Problem: Rewrite the rows below, substituting "How can I perform" for every occurrence of "How do I perform" and leaving all other text as it is.

Material provided:
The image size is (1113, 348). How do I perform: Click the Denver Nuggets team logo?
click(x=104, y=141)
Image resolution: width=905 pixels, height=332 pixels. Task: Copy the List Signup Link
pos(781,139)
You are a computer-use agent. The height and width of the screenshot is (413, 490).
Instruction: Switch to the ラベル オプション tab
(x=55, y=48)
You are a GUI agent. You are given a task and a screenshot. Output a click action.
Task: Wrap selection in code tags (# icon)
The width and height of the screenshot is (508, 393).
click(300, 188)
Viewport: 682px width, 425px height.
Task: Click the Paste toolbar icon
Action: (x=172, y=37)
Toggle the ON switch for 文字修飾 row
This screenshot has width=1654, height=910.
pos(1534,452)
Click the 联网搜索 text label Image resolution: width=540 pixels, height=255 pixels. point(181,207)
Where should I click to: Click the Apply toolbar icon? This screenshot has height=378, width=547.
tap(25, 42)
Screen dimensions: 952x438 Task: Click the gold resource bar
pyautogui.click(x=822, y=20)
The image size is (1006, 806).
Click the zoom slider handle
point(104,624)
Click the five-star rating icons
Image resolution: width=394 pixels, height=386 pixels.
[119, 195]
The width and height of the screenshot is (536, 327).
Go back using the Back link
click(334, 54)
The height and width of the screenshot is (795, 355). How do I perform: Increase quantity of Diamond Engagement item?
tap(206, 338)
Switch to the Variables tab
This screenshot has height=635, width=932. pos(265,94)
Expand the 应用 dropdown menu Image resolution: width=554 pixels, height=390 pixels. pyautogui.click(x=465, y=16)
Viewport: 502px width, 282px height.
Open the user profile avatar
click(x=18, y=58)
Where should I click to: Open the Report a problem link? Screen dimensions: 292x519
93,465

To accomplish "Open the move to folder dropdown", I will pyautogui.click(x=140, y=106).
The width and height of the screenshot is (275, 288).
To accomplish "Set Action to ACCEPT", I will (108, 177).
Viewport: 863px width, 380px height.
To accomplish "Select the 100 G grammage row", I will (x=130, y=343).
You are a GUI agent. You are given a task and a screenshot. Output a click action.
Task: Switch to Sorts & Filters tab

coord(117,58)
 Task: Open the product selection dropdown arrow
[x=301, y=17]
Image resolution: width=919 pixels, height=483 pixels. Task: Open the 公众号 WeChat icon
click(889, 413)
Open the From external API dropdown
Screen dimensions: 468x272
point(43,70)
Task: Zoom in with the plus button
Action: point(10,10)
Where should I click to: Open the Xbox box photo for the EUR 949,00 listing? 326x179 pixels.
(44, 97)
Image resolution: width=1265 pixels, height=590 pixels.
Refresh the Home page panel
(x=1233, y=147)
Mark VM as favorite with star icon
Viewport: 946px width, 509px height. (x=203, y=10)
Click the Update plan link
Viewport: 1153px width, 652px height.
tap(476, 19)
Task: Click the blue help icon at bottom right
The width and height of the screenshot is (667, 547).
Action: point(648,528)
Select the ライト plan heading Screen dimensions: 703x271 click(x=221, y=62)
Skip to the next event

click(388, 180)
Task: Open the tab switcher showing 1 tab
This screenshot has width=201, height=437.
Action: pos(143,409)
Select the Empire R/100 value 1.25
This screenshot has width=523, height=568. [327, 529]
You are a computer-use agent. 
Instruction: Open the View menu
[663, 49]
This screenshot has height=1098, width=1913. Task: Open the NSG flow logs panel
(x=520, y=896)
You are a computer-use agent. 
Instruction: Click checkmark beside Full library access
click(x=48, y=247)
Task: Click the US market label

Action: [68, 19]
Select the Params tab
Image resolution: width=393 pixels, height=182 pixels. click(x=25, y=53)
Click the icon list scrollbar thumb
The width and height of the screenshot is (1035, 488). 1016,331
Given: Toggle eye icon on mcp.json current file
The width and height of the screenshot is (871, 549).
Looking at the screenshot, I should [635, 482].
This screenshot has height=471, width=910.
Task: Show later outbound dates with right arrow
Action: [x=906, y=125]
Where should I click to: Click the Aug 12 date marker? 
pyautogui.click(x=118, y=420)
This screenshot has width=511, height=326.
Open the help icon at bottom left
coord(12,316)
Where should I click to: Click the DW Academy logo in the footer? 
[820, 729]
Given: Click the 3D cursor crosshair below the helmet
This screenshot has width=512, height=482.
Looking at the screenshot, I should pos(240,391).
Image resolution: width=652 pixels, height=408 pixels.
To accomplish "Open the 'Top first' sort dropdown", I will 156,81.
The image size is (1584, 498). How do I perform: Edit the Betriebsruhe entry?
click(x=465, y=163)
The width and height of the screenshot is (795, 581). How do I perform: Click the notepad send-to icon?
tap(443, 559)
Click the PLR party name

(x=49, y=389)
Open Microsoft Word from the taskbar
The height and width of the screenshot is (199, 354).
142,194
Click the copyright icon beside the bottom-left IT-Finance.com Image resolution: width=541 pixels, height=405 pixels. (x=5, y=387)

Written answer:
The image size is (1113, 348). How can I perform: Click the Denver Nuggets team logo?
click(x=104, y=141)
Image resolution: width=905 pixels, height=332 pixels. Task: Copy the List Signup Link
pos(781,139)
You are a computer-use agent. The height and width of the screenshot is (413, 490).
Instruction: Switch to the ラベル オプション tab
(x=55, y=48)
You are a GUI agent. You are given a task and a screenshot. Output a click action.
Task: Wrap selection in code tags (# icon)
The width and height of the screenshot is (508, 393).
click(300, 188)
Viewport: 682px width, 425px height.
Task: Click the Paste toolbar icon
Action: (x=172, y=37)
Toggle the ON switch for 文字修飾 row
This screenshot has width=1654, height=910.
pos(1534,452)
Click the 联网搜索 text label Image resolution: width=540 pixels, height=255 pixels. point(181,207)
Where should I click to: Click the Apply toolbar icon? This screenshot has height=378, width=547.
tap(25, 42)
Screen dimensions: 952x438 Task: Click the gold resource bar
pyautogui.click(x=822, y=20)
The image size is (1006, 806).
Click the zoom slider handle
point(104,624)
Click the five-star rating icons
Image resolution: width=394 pixels, height=386 pixels.
[119, 195]
The width and height of the screenshot is (536, 327).
Go back using the Back link
click(334, 54)
The height and width of the screenshot is (795, 355). How can I perform: Increase quantity of Diamond Engagement item?
tap(206, 338)
Switch to the Variables tab
This screenshot has height=635, width=932. pos(265,94)
Expand the 应用 dropdown menu Image resolution: width=554 pixels, height=390 pixels. pyautogui.click(x=465, y=16)
Viewport: 502px width, 282px height.
Open the user profile avatar
click(x=18, y=58)
Where should I click to: Open the Report a problem link? Screen dimensions: 292x519
93,465

To accomplish "Open the move to folder dropdown", I will pyautogui.click(x=140, y=106).
The width and height of the screenshot is (275, 288).
To accomplish "Set Action to ACCEPT", I will (108, 177).
Viewport: 863px width, 380px height.
To accomplish "Select the 100 G grammage row", I will (x=130, y=343).
You are a GUI agent. You are given a task and a screenshot. Output a click action.
Task: Switch to Sorts & Filters tab

coord(117,58)
 Task: Open the product selection dropdown arrow
[x=301, y=17]
Image resolution: width=919 pixels, height=483 pixels. Task: Open the 公众号 WeChat icon
click(889, 413)
Open the From external API dropdown
Screen dimensions: 468x272
point(43,70)
Task: Zoom in with the plus button
Action: point(10,10)
Where should I click to: Open the Xbox box photo for the EUR 949,00 listing? 326x179 pixels.
(44, 97)
Image resolution: width=1265 pixels, height=590 pixels.
Refresh the Home page panel
(x=1233, y=147)
Mark VM as favorite with star icon
Viewport: 946px width, 509px height. (x=203, y=10)
Click the Update plan link
Viewport: 1153px width, 652px height.
tap(476, 19)
Task: Click the blue help icon at bottom right
The width and height of the screenshot is (667, 547).
Action: point(648,528)
Select the ライト plan heading Screen dimensions: 703x271 click(x=221, y=62)
Skip to the next event

click(388, 180)
Task: Open the tab switcher showing 1 tab
This screenshot has width=201, height=437.
Action: pos(143,409)
Select the Empire R/100 value 1.25
This screenshot has width=523, height=568. [327, 529]
You are a computer-use agent. 
Instruction: Open the View menu
[663, 49]
This screenshot has height=1098, width=1913. Task: Open the NSG flow logs panel
(x=520, y=896)
You are a computer-use agent. 
Instruction: Click checkmark beside Full library access
click(x=48, y=247)
Task: Click the US market label

Action: [68, 19]
Select the Params tab
Image resolution: width=393 pixels, height=182 pixels. click(x=25, y=53)
Click the icon list scrollbar thumb
The width and height of the screenshot is (1035, 488). 1016,331
Given: Toggle eye icon on mcp.json current file
The width and height of the screenshot is (871, 549).
Looking at the screenshot, I should [635, 482].
This screenshot has height=471, width=910.
Task: Show later outbound dates with right arrow
Action: [x=906, y=125]
Where should I click to: Click the Aug 12 date marker? 
pyautogui.click(x=118, y=420)
This screenshot has width=511, height=326.
Open the help icon at bottom left
coord(12,316)
Where should I click to: Click the DW Academy logo in the footer? 
[820, 729]
Given: Click the 3D cursor crosshair below the helmet
This screenshot has width=512, height=482.
Looking at the screenshot, I should pos(240,391).
Image resolution: width=652 pixels, height=408 pixels.
To accomplish "Open the 'Top first' sort dropdown", I will 156,81.
The image size is (1584, 498). How can I perform: Edit the Betriebsruhe entry?
click(x=465, y=163)
The width and height of the screenshot is (795, 581). How can I perform: Click the notepad send-to icon?
tap(443, 559)
Click the PLR party name

(x=49, y=389)
Open Microsoft Word from the taskbar
The height and width of the screenshot is (199, 354).
142,194
Click the copyright icon beside the bottom-left IT-Finance.com Image resolution: width=541 pixels, height=405 pixels. (x=5, y=387)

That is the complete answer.